Content starts
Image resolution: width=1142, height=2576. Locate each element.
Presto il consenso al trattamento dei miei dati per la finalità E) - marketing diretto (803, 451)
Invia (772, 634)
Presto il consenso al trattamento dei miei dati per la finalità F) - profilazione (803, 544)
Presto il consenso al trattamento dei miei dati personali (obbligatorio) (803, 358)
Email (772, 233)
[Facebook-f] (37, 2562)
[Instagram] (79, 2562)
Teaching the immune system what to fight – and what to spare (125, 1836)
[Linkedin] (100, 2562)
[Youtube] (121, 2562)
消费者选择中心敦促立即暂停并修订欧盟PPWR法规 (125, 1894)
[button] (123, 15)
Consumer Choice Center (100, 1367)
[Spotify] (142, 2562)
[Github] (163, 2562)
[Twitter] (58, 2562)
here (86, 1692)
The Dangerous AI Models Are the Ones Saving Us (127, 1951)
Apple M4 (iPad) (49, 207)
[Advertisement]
Content ends
◆ **DESCRIPTION OF THE TASK**:
Print only these lines, please. They run from the start of the entries above to the line containing "[Youtube] (121, 2562)", both ends included, and must match exactly.

◆ **RESPONSE BELOW**:
Image resolution: width=1142, height=2576. Locate each element.
Presto il consenso al trattamento dei miei dati per la finalità E) - marketing diretto (803, 451)
Invia (772, 634)
Presto il consenso al trattamento dei miei dati per la finalità F) - profilazione (803, 544)
Presto il consenso al trattamento dei miei dati personali (obbligatorio) (803, 358)
Email (772, 233)
[Facebook-f] (37, 2562)
[Instagram] (79, 2562)
Teaching the immune system what to fight – and what to spare (125, 1836)
[Linkedin] (100, 2562)
[Youtube] (121, 2562)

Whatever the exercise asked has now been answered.